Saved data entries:
+===+
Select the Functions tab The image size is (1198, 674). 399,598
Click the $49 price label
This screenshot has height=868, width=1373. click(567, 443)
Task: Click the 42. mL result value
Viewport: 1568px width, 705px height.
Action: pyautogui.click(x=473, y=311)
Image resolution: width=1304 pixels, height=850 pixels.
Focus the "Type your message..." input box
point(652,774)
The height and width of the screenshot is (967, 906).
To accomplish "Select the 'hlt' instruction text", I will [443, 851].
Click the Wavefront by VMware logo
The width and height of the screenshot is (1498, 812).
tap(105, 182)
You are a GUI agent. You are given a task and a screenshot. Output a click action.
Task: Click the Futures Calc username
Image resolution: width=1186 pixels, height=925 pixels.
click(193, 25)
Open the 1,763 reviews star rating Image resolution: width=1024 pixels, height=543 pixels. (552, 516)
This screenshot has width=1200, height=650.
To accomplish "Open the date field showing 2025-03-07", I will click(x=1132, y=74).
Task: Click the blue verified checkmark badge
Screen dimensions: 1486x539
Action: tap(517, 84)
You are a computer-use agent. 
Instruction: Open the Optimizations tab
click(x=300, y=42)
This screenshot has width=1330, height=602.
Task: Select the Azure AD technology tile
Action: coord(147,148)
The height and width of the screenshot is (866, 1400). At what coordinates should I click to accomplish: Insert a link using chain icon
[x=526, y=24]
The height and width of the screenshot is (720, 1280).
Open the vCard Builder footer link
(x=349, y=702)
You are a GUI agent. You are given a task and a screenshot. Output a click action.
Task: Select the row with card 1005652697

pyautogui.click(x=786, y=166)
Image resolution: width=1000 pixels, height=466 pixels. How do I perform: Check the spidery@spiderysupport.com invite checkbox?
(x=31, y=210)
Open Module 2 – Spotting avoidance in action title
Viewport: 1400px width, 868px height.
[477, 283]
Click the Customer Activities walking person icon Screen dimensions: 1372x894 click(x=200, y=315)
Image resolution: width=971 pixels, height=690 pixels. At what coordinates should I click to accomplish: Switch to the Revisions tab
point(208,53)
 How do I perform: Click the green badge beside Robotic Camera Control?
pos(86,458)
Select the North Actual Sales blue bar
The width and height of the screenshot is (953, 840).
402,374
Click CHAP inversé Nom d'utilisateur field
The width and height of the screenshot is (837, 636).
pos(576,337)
+===+
Take every line above carrying "field" and return it.

Reply
To accomplish "Open the date field showing 2025-03-07", I will click(x=1132, y=74).
Click CHAP inversé Nom d'utilisateur field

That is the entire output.